Существует мнение, что постмодерн – всего лишь антитеза модерна, как когда-то романтизм выступил на смену классицизму, т.е. как некая культурная парадигма, неизбежное следствие бинарных оппозиций-противоречий, без которых невозможно развитие культуры. Подобной точки зрения придерживается Н.С. Автономова, которая предлагает «рассмотреть постмодернизм и авангардизм не как уникальные сегодняшние феномены, но как постоянное функциональное звено во временном механизме культурных изменений» (7, с. 18).
Против этой точки зрения свидетельствует то положение, которое занимает постмодерн в сфере культуры: он не пытается создавать ничего нового.
Проблема новизны, точнее, невозможности нового – проблема постмодерна. Если для модерна характерен индивидуализм, то постмодерн говорит о «смерти субъекта», конце индивидуализма как такового. «…старые модели (Пикассо, Пруст, Элиот) больше не работают или даже вредны, контрпродуктивны, поскольку никто больше не обладает уникальным внутренним миром и стилем, чтобы его «выражать»». «Отсюда вновь – пастиш: все, что нам осталось в мире, где стилистические инновации более невозможны, - так это имитировать мертвые стили, говорить через маску голосом этих стилей из воображаемого музея» (14, с. 5).
В этом отличие постмодерна от предшествующих бинарных оппозиций: это не просто нечто «новое»: это совокупность всего, что было, это пресыщение, чреватое безразличием (Затонский).
Поэтому более верна мысль о том, что «постмодернизм не начинает, как думают многие, новую линию развития культуры, а завершает старую, но завершает ее окончательно и бесповоротно» (19, с. 14).
Постмодернизм - выражение мировоззрения fin de siecle в широком смысле этого слова («постмодернизм - пост-современность стоит в ряду теорий, описывающих уникальность нашего переживания ситуации конца века, ведь каждый fin de siecle ощущает себя как совершенно особую культурную эпоху» (9, с.3)). Это не просто конец века, но конец целой культурной эпохи, завершающая стадия Нового времени.

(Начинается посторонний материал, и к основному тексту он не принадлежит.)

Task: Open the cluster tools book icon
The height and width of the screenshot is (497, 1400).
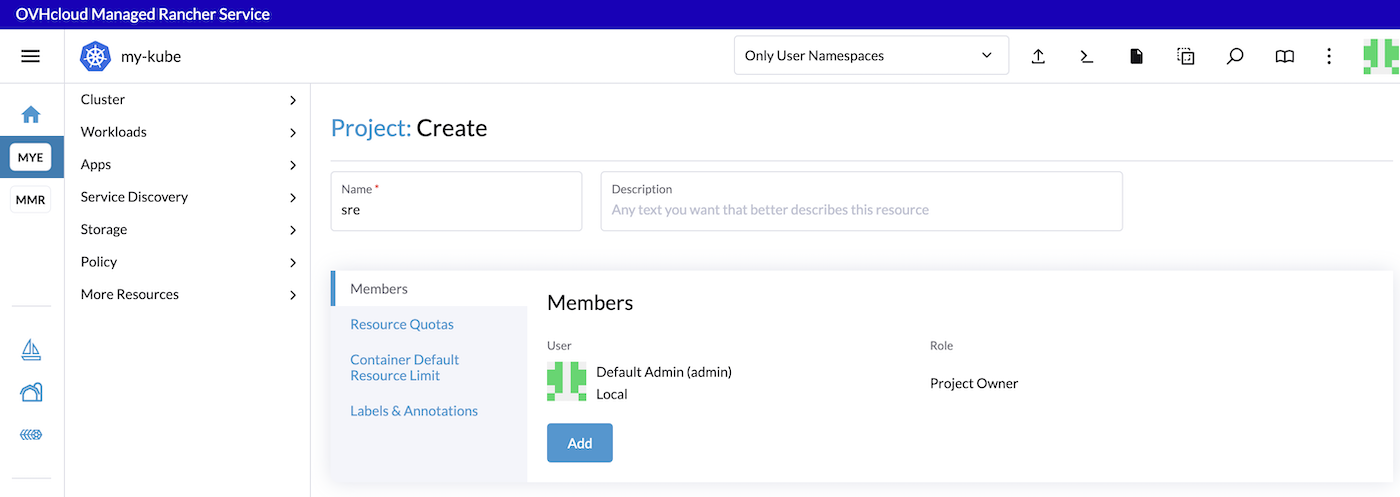Action: coord(1284,56)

Ключевыми словами, которыми можно охарактеризовать мышление авторов, (как подчеркивает И. Ильин вслед за А. Меджиллом) значимых для ситуации постмодерна (в том числе и Ницше, и Хайдеггера): Фуко и Деррида, - это слова смерть и кризис. Здесь-то и заложено зерно апокалипсиса, эсхатологичности всего постмодерна. Конец истории провозглашен, гегелевская парадигма развернута до своего логического предела. Что остается? Остается утверждать, что Апокалипсис невозможен, поскольку он уже произошел.